WASHINGTON (May. 16)
The Senate, with a unanimous vote of 68 to 0 adopted this weekend a resolution condemning the religious and cultural persecution of Jews in the Soviet Union.
The Senate acted promptly on the measure, which was proposed earlier by Sen. Abraham A. Ribicoff, after its Foreign Affairs Committee reported favorably Friday on the resolution, which urged the Soviet Union, “in the name of decency and humanity,” to cease executing persons “for alleged economic offenses and to permit fully the free exercise of religion and the pursuit of culture by Jews and all others within its borders.”

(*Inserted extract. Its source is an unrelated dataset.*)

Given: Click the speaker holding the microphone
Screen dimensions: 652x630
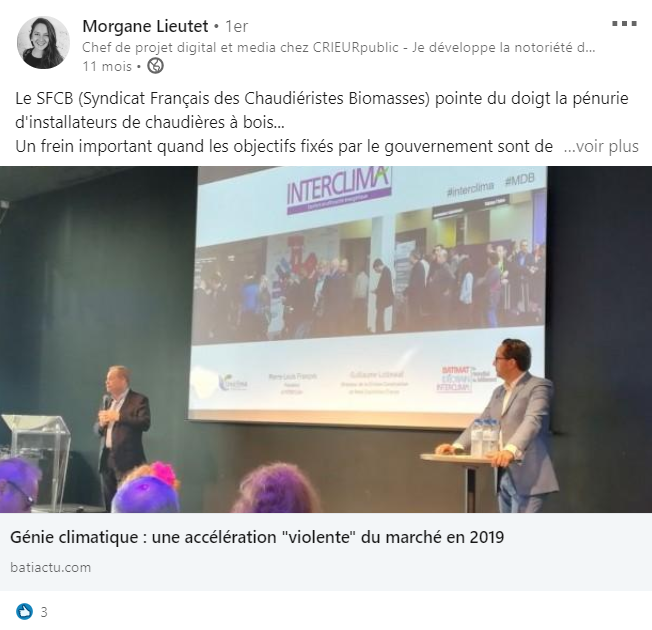Looking at the screenshot, I should [x=122, y=432].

The only substantive change introduced in the original resolution was that the Foreign Relations Committee added, in the first part referring to the persecution of Jews, also a reference to Christian and Moslem citizens of the Soviet Union. But it left intact the point that Jews were singled out “for extreme punishment” by the Soviet authorities.
The resolution, as adopted by the Senate, reads as follows:
“Whereas the Congress of the United States deeply believes in freedom of religion for all people and is opposed to infringement of this freedom anywhere in the world; and
“Whereas abundant evidence has made clear that the Government of the Soviet Union is persecuting, in varying degrees of intensity, elements of its Christian, Jewish and Moslem citizens, and
“Whereas there is also abundant evidence that Jewish citizens have been singled out for extreme punishment for alleged economic offense by confiscating synagogues, by closing Jewish cemeteries, by arresting rabbis and lay religious leader, by curtailing religious observances, by discriminating against Jews in cultural activities and access to higher education, by imposing restrictions that prevent the reuniting of Jews with their families in other lands, and by other acts that oppress Jews in the free exercise of their faith; and
“Whereas the Soviet Union has a clear opportunity to match the words of its constitutional guarantees of freedom of religion with specific actions, so that the world may know whether there is a genuine hope for a new day of better understanding among all people: now therefore, be it
“Resolved by the Senate (the House of Representatives concurring), that it is the sense of the Congress that persecution of any persons because of their religion by the Soviet Union be condemned, and that the Soviet Union in the name of decency and humanity be urged to cease executing persons for alleged economic offenses and to permit fully the free exercise of religion and the pursuit of culture by Jews and all others within its borders.”